Prelúdios é uma coleção de aforismos e provérbios escritos durante a juventude, e até agora nunca inteiramente lidos por ninguém. Aqui o link para a dedicatória em favor da pureza de minha filha, que este mísero mundo de trapaças não há de corromper.
Em seguida, faço uma pergunta ao leitor, que hoje deve conhecer-se também em seus apreços. E são precisamente esses apreços que conquistarão seu tempo livre (Como achar tempo).

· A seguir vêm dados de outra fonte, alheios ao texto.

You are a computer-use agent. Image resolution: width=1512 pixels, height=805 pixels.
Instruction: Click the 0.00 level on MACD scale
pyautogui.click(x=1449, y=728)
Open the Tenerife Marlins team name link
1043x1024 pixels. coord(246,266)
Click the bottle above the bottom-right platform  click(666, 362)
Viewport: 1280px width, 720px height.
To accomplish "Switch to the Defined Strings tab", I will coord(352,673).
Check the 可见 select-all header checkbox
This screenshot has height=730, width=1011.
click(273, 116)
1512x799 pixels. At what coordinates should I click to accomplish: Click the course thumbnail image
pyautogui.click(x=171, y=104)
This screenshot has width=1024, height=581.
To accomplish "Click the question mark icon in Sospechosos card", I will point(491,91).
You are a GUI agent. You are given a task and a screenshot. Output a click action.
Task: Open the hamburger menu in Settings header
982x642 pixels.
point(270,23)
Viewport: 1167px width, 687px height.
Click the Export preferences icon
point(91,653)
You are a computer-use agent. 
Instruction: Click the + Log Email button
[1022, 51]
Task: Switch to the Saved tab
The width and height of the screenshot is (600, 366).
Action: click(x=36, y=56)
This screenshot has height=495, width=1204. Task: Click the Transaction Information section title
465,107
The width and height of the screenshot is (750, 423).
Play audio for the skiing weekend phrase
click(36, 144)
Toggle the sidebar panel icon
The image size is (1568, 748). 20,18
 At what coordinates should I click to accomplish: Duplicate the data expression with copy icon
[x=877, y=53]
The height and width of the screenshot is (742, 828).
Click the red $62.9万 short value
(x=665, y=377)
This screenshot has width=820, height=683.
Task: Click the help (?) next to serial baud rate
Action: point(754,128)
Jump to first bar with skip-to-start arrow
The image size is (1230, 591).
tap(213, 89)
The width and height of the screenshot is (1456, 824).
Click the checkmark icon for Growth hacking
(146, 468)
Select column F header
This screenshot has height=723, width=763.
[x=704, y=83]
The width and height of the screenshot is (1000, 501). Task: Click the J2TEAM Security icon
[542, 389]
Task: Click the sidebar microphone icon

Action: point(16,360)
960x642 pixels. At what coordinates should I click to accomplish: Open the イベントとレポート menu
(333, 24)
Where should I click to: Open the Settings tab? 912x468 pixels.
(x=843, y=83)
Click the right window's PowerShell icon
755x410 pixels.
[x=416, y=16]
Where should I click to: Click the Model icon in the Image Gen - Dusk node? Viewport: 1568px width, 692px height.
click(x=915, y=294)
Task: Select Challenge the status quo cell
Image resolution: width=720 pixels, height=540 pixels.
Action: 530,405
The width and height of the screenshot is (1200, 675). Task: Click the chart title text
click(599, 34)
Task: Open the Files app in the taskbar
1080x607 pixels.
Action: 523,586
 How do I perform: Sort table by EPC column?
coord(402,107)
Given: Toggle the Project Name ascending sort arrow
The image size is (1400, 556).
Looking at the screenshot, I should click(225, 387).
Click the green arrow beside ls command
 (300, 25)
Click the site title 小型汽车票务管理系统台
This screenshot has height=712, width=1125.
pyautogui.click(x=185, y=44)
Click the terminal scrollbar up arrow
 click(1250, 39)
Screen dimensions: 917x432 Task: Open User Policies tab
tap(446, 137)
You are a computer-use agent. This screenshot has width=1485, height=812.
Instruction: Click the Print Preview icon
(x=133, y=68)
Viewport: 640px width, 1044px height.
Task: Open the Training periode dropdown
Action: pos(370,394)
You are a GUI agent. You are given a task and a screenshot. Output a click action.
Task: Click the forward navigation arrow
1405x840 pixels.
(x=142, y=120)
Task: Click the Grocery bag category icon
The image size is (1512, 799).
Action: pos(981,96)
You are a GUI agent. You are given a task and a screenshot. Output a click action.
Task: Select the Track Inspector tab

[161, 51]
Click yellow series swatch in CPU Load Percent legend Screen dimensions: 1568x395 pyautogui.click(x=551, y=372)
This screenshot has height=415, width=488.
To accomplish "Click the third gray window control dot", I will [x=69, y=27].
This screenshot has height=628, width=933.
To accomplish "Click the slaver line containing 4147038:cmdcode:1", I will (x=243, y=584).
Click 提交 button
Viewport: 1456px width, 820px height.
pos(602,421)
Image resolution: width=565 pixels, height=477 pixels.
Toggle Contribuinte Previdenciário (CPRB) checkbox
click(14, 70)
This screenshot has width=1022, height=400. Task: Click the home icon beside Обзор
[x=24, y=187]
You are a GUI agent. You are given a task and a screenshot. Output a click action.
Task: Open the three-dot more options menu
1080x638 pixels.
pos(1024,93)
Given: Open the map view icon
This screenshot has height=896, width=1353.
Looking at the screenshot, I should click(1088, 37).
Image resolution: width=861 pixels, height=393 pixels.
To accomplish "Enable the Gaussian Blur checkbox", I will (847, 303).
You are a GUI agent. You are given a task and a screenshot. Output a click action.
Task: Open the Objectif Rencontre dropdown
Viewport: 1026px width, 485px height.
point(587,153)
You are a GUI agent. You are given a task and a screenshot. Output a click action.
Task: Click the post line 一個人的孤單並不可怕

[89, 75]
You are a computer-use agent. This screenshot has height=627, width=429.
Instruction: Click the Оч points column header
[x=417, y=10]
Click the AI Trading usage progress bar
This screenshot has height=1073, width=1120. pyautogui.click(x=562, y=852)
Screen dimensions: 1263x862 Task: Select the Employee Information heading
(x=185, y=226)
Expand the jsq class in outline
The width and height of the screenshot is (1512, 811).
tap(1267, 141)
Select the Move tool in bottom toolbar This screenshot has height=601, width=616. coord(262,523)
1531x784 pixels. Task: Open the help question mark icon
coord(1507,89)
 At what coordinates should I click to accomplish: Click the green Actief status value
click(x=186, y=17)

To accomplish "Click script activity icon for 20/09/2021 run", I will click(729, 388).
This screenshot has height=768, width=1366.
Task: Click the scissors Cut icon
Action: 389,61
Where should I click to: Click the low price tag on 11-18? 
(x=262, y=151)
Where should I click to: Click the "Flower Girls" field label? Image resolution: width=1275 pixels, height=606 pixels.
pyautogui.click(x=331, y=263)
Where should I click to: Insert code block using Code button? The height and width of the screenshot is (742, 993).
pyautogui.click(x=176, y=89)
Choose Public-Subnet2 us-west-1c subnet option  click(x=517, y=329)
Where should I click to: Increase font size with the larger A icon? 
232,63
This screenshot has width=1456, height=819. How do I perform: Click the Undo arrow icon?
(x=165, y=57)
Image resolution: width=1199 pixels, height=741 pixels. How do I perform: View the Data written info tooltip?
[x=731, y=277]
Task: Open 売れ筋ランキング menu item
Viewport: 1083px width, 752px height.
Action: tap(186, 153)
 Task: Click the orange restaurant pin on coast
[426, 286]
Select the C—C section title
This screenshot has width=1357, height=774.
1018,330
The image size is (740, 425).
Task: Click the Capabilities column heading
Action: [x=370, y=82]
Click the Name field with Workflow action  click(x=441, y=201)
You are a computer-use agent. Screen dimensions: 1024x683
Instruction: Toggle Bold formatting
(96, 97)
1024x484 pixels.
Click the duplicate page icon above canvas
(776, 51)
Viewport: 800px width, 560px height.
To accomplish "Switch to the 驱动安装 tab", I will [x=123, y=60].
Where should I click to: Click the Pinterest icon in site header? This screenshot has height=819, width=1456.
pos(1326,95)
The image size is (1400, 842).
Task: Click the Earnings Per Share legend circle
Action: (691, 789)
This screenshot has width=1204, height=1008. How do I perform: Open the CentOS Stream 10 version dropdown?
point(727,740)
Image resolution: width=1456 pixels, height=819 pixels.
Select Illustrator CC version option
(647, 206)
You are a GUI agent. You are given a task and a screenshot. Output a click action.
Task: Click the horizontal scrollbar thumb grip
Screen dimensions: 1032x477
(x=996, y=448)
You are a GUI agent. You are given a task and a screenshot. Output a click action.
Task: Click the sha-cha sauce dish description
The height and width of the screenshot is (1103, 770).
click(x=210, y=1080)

Mas o problema com os gostos populares é serem selecionados sob efeito da cultura das massas e de seu cardápio malsão. Essa cultura opera um estreitamento intelectual e uma uniformidade dos modos (A cultura da uniformidade), e corrompe a própria moral, que ao invés de traduzir-se numa conduta pura e conscienciosa, distribui juízos bitolados que se voltam contra a própria moral e a ridicularizam. O extravio da moral em julgar os outros por meio dela, ao invés de exclusivamente a si mesmo, leva ao endurecimento e ao desamor. O extravio da disciplina é a pretensão dessa estreiteza moral, que se acha preparada para corrigir os outros, naturalmente por meio dessa dureza e severidade que antes os perde. O papel do autoengano na corrupção da moral é a constatação de que, se um homem não vigia contra o mal nem o combate em seu interior, esse mal será capaz de enganá-lo e corromper a virtude em mera aparência dela. Em Onde nadam as vítimas fáceis, a superficialidade com que a cultura moldou as massas deu ao mal um caminho fácil para destruir as virtudes dos povos já a partir dos pequenos conflitos da vida doméstica. E em Nostalgia do mal, a corrupção se torna um prazer do qual a vulgaridade se lembra com saudade ao invés de arrepender-se dela.